Leveraging your Languages alongside your day-job


The previous post – Leveraging your Languages in the Workplace – was all about adding value to your current job, but if your current working situation doesn’t require a knowledge of your foreign language or doesn’t offer any scope in which to use it, this second aspect of Leveraging your Languages may be a way forward:

This type of leveraging is all about Leveraging your language skills to develop a “parallel career” in your chosen foreign language.

The type of “parallel career” meant here is a career in the very loose sense of the word. In reality, it will be a succession of professional or professionally-related activities involving languages, which runs alongside your day job.

Not only will Leveraging your parallel language career make it less likely that you will lose your ability in a foreign language if your day job doesn’t require it, but it will also give you the chance to gain experience in using your language in professional contexts and become familiar with the terminology of business and the workplace.

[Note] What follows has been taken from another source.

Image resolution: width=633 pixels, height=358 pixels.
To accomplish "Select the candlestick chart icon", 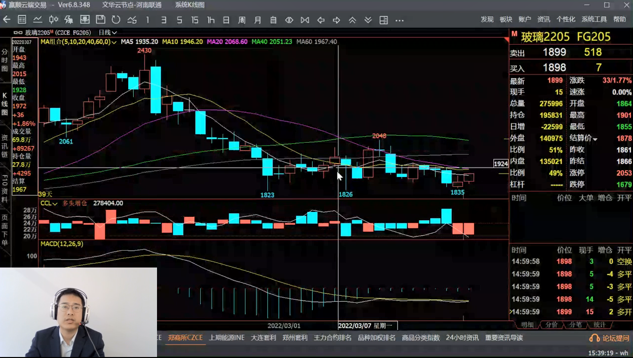I will pos(54,20).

Maintaining a “track-record” of language-related activities and positions in your “parallel language career” will also make you more confident about taking up new professional opportunities that DO require your language and you will be in a better position to re-integrate your language into your mainstream career at some point in the future.

Continuity is what this type of Leveraging your parallel language career is all about. The activities need not be inter-related or take place at the same time.

Launching your “parallel language career” is simply a case of STARTING SOMEWHERE and taking on activities that will “stretch” your knowledge of your language and give you opportunities to keep using it.

So here is a list of things you could do to Leverage your Language as part of your “parallel language career”:

  • Join a professional social networkLinkedIn, Viadeo or Xing – and actively engage with it.
  • On your chosen network, seek out Groups related to your area of work or interest from the country concerned. Respond to posts on the group or make your own posts in the language. “Follow” companies or individuals in your target language country that post interesting content.
  • Create a profile on your professional social network in the target language – LinkedIn includes the option to have profiles in more than one language.
  • Use the social network to make professional contacts in your target-language country and message them in the language.
  • Research – actively research a topic relating to your target-language country that has fascinated you. Use websites and sources in the foreign language and actively collate the information in a Word or PowerPoint file. PowerPoint can be more flexible, as you can paste pictures and snippets of text and move them around much more easily.
  • Take an online course that is delivered in the language. MOOCs (Massive Open Online Courses) are offered by a large number of universities worldwide and are free of charge. Many are available via portals such as Coursera or FutureLearn. Courses are available in English, but also in French, Spanish, German, Dutch and other languages besides. The good thing here is that you can combine using your language and taking a course that may benefit you professionally.
  • Join an on-line forum in the foreign language about a topic that interests you and make regular contributions in the language. Try to develop your prominence and play a more active or leading role as time goes on.
  • Join a MeetUp group or similar for speakers of your target language. Most larger cities or cities of business importance in the UK will have such groups.
  • Start a blog or a website – nothing beats having an online presence – it serves as your calling card and demonstrates to future employers that you are engaged in and committed to a topic and extending and sharing knowledge. The blog could be on a topic relating to your target-language country, and some or all of the posts could be IN the language of that country or could include extracts or references in the foreign language with commentary in English. This could be a follow-on from your “Research” activities referred to above. Setting up a blog or website doesn’t have to cost anything – you can use “free of charge” services such as wix.com, www.weebly.com (websites) or www.wordpress.com or www.blogspot.com (blogs).
  • Find out if any colleagues in your company or organisation are native-speakers of your target language. Get to know them and if they are willing, meet up with them regularly for lunch or coffee as a way of practising the language.
  • Team up with a friend or colleague from your target language country and commit to having a long video call (using Skype or a similar app) as often as you like in your foreign language. Identify some of the professional or serious topics to discuss in advance and “tune in” to the language beforehand by watching relevant on-line news videos or YouTube videos in the language.
  • Do some volunteer translation from the foreign language into your native language – organisations requiring volunteer translations can be found by searching on Google.
  • Set aside some time each week or even every day for focused language-related activities and make sure that the language is always part of your weekly routine.

Your linguistic future starts now. Remember, it’s simply a case of starting somewhere and keeping going. Use it or lose it!